Northern Arrow

Overview
- Service type: Inter-city rail
- Status: Discontinued
- Locale: Midwestern United States
- Predecessor: Northland Express
- First service: 1935
- Last service: 1961
- Former operator: Pennsylvania Railroad

Route
- Termini: Cincinnati, Ohio, additional sections originating from Chicago and St. Louis Mackinaw City, Michigan, additional sections to Harbor Springs
- Stops: 21
- Distance travelled: 533.5 miles (858.6 km) (1950)
- Average journey time: Northbound: 15 hrs 5 min Southbound: 14 hrs 40 min (1950)
- Service frequency: Daily (1950;1961)
- Train numbers: Northbound: 519 Southbound: 520

On-board services
- Seating arrangements: Reserved seat coach
- Sleeping arrangements: Sections and double bedrooms, drawing rooms and compartments (1950)
- Catering facilities: Dining car
- Entertainment facilities: Lounge car

Technical
- Track gauge: 4 ft 8+1⁄2 in (1,435 mm)

= Northern Arrow =

Northern Arrow was one of the named passenger trains of the Pennsylvania Railroad, starting at Cincinnati, Ohio and ending at Mackinaw City, Michigan. It had merging branches originating from Chicago, Illinois, converging in Fort Wayne, Indiana, and a train from St. Louis, Missouri from the west, converging at Richmond, Indiana. Carrying the number #519 northbound and #520 southbound, it used the Grand Rapids and Indiana Railroad, a leased subsidiary of the Pennsylvania system.

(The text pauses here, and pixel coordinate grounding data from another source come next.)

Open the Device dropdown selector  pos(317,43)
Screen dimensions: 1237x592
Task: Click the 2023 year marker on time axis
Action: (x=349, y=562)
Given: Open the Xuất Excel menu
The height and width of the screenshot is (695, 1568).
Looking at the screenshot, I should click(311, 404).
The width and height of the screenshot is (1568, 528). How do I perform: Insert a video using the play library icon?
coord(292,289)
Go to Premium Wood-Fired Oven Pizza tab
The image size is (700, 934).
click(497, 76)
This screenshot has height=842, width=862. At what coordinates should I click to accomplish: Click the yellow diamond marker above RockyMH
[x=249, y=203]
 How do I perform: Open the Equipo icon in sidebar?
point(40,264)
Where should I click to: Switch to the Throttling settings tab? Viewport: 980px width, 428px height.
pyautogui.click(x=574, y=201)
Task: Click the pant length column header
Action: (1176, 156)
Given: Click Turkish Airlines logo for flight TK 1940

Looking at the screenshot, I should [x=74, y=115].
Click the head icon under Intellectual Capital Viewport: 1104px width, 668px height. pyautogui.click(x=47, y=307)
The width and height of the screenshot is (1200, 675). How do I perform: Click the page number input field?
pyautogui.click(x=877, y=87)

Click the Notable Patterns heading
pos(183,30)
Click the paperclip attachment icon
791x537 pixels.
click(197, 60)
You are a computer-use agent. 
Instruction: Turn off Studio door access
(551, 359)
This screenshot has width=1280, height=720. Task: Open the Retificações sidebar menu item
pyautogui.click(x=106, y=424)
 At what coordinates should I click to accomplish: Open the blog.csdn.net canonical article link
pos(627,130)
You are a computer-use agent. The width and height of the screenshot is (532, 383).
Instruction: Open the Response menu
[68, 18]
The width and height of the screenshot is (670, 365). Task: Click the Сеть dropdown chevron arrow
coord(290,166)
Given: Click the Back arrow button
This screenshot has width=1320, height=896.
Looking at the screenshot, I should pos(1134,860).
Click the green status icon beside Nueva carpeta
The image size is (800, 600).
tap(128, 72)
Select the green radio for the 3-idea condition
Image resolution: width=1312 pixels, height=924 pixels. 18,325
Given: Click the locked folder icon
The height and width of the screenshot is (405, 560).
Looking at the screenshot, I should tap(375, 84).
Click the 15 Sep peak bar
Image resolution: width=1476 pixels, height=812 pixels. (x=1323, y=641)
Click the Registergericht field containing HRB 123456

The train was frequented by northbound travelers to popular Northern Michigan resort destinations north of Grand Rapids, Michigan, such as Petoskey, Bay View (only northbound trains stopped there; it was the stop after Petoskey), Mackinaw City and Mackinac Island. One section of the Northern Arrow was a seasonal summer-only weekly service between Chicago and Mackinaw City. Additional northbound sleeper sections after leaving Petoskey diverged west to Harbor Springs.

The Northern Arrow ran express from Grand Rapids to Cadillac (albeit, available for flagstops and Reed City). The PRR ran a local counterpart from Grand Rapids to Mackinaw City (later cut back to Petoskey) which served the bypassed stations. The Chesapeake and Ohio Railway operated the Resort Special that served the Chicago to Petoskey market. For the Grand Rapids to Petoskey route, the Resort Special was a competitor with the Northern Arrow.

During World War II and immediately after, 1942–1946, the Northern Arrow was one of the named trains dropped from service. On May 26, 1950, the Northern Arrow was re-equipped with a lightweight lounge and sleeping cars plus a dining car decorated with Northern Michigan photomurals. It did not operate outside of the summer months, as there were no trains on the route north of Grand Rapids during the colder months.

The PRR ended its local counterpart service between 1954 and 1955.

Northern Arrow service ended in 1961. In 1976, the Michigan Department of Transportation initiated the Michigan Northern Railway, which operated passenger service from Grand Rapids to Mackinaw City until 1986.